With shoulders slumped, the defender said he felt like he had gone from the “highest of highs to the lowest of lows” after the delight of beating Spurs was followed by the Molineux mauling.

Eardley admitted he and his team-mates had not done themselves justice during the 4-0 defeat, and felt conceding a goal inside two minutes had a big bearing on the outcome.

“To concede early in any game can have an effect on the way you play and I felt it did,” said the Welshman.

“The first goal often sets the tone of a game.

We didn’t want to concede at all, never mind that early, and it just wasn’t to be for us on the day. We couldn’t really get going.

“It’s a big blow. I know we beat Spurs the other day but it is the matches against the likes of Wolves that we need to be winning.

“It just wasn’t to be and it is not a nice feeling, but we have to dust ourselves down and get on with it in the next game against Chelsea.”

Eardley admitted the other turning point was the first-half dismissal of DJ Campbell following a clash with Wolves centre-half Richard Stearman.

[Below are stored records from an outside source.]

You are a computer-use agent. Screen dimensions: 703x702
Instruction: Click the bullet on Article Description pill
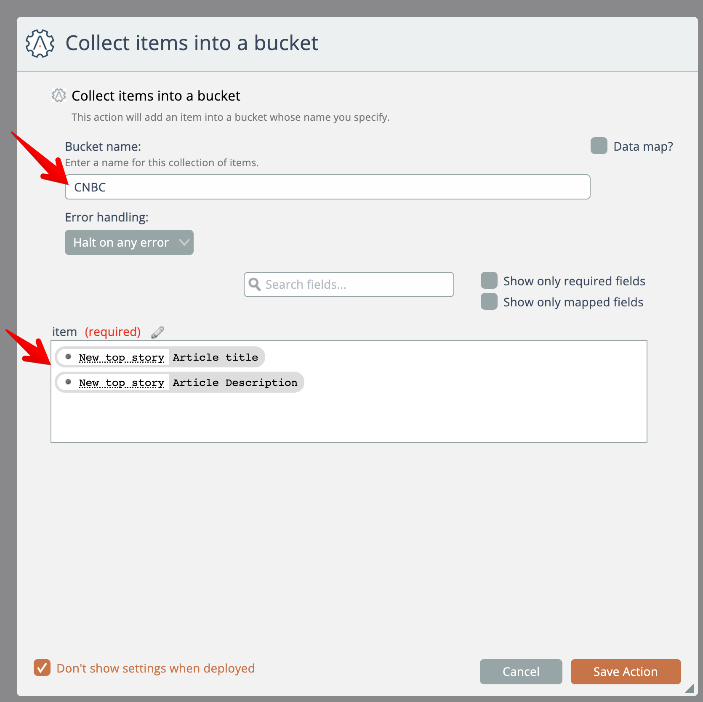(x=68, y=382)
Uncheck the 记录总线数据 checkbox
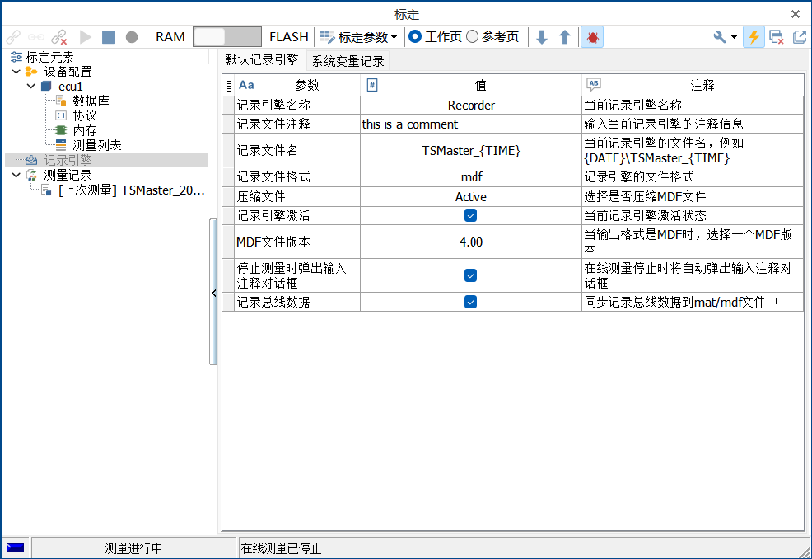 tap(470, 302)
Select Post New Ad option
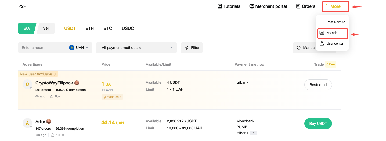The height and width of the screenshot is (141, 386). 332,22
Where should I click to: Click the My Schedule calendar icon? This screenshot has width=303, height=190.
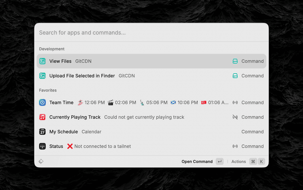[x=43, y=132]
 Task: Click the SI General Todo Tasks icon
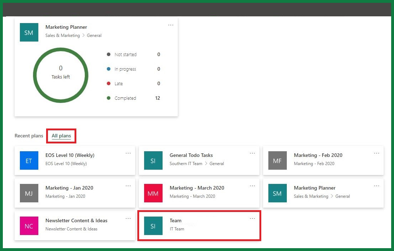(x=153, y=160)
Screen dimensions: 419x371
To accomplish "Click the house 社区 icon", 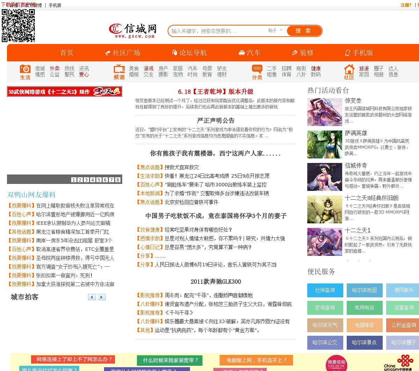I will click(x=349, y=69).
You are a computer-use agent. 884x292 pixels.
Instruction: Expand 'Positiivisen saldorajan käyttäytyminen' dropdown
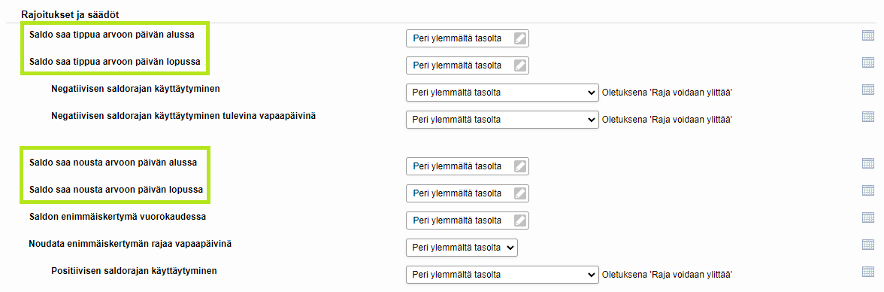(502, 274)
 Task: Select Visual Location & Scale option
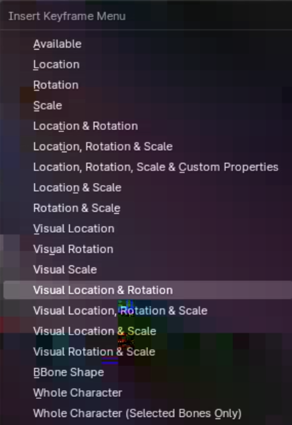[147, 331]
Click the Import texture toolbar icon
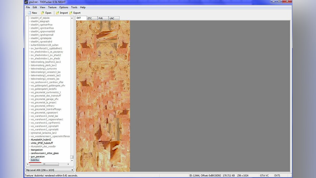Screen dimensions: 316x178 coord(57,13)
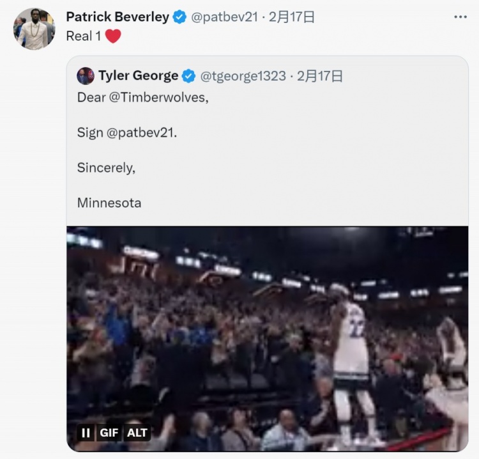
Task: Open the three-dot more options menu
Action: click(x=460, y=17)
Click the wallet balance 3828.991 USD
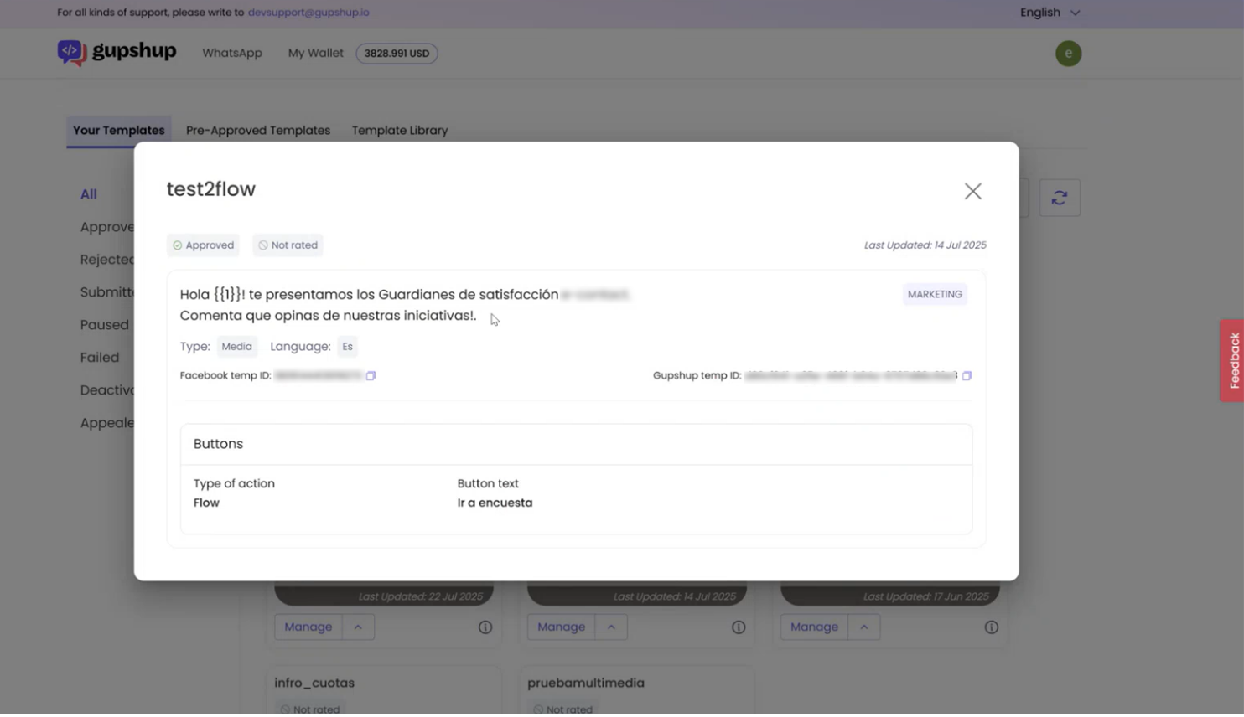 [397, 54]
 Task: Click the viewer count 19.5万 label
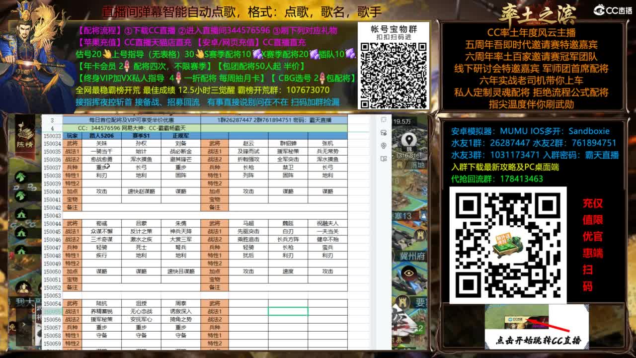[x=402, y=121]
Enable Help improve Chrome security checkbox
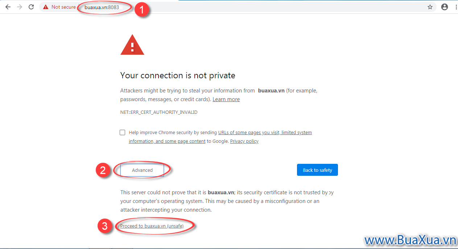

“I’m not sure what sparked it off because I didn’t really see,” said Eardley.

“I don’t want to say much about it because I think DJ will know he was in the wrong.

“He is not that type of lad. You can’t raise your hands. It was probably a heat of the moment thing and DJ will probably admit that.

“It is out of character because DJ is not that kind of guy. He is a top man but maybe that had an effect on the way things panned out.”

The defeat extended Pool’s wretched record at Molineux. They have lost their last six games there and haven’t won at Wolves since a 2-1 victory in 1964, when Ray Charnley and Graham Oates were the goalscorers.